→ THE TASK: A faithful transcription of all the records is required.

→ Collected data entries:
Segment Open
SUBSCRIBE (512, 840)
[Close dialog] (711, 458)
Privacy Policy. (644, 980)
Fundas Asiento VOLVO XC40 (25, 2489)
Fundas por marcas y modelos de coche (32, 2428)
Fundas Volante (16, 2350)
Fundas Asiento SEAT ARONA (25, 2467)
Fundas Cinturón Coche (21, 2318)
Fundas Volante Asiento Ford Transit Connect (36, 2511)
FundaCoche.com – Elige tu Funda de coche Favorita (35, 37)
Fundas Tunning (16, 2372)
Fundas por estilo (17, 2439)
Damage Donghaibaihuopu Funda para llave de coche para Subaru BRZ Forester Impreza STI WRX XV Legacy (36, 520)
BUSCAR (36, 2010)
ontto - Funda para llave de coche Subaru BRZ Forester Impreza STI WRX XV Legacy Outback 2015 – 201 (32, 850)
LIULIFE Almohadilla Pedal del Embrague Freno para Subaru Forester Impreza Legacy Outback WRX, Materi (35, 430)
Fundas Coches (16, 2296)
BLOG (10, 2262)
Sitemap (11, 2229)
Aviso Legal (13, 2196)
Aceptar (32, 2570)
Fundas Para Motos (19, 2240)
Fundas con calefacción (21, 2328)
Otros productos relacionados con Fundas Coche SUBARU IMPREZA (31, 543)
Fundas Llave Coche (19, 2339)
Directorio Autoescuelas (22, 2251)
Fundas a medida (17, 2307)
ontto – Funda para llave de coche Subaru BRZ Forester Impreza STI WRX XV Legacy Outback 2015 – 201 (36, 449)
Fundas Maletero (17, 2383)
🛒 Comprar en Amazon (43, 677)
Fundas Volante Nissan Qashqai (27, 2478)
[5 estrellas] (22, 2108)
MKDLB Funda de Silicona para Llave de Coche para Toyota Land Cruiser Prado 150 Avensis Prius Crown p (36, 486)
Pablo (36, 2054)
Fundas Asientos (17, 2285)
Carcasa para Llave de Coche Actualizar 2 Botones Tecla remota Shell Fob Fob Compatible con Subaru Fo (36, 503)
Segment Closed
→ EXERCISE OUTPUT:
SUBSCRIBE (512, 840)
[Close dialog] (711, 458)
Privacy Policy. (644, 980)
Fundas Asiento VOLVO XC40 (25, 2489)
Fundas por marcas y modelos de coche (32, 2428)
Fundas Volante (16, 2350)
Fundas Asiento SEAT ARONA (25, 2467)
Fundas Cinturón Coche (21, 2318)
Fundas Volante Asiento Ford Transit Connect (36, 2511)
FundaCoche.com – Elige tu Funda de coche Favorita (35, 37)
Fundas Tunning (16, 2372)
Fundas por estilo (17, 2439)
Damage Donghaibaihuopu Funda para llave de coche para Subaru BRZ Forester Impreza STI WRX XV Legacy (36, 520)
BUSCAR (36, 2010)
ontto - Funda para llave de coche Subaru BRZ Forester Impreza STI WRX XV Legacy Outback 2015 – 201 (32, 850)
LIULIFE Almohadilla Pedal del Embrague Freno para Subaru Forester Impreza Legacy Outback WRX, Materi (35, 430)
Fundas Coches (16, 2296)
BLOG (10, 2262)
Sitemap (11, 2229)
Aviso Legal (13, 2196)
Aceptar (32, 2570)
Fundas Para Motos (19, 2240)
Fundas con calefacción (21, 2328)
Otros productos relacionados con Fundas Coche SUBARU IMPREZA (31, 543)
Fundas Llave Coche (19, 2339)
Directorio Autoescuelas (22, 2251)
Fundas a medida (17, 2307)
ontto – Funda para llave de coche Subaru BRZ Forester Impreza STI WRX XV Legacy Outback 2015 – 201 (36, 449)
Fundas Maletero (17, 2383)
🛒 Comprar en Amazon (43, 677)
Fundas Volante Nissan Qashqai (27, 2478)
[5 estrellas] (22, 2108)
MKDLB Funda de Silicona para Llave de Coche para Toyota Land Cruiser Prado 150 Avensis Prius Crown p (36, 486)
Pablo (36, 2054)
Fundas Asientos (17, 2285)
Carcasa para Llave de Coche Actualizar 2 Botones Tecla remota Shell Fob Fob Compatible con Subaru Fo (36, 503)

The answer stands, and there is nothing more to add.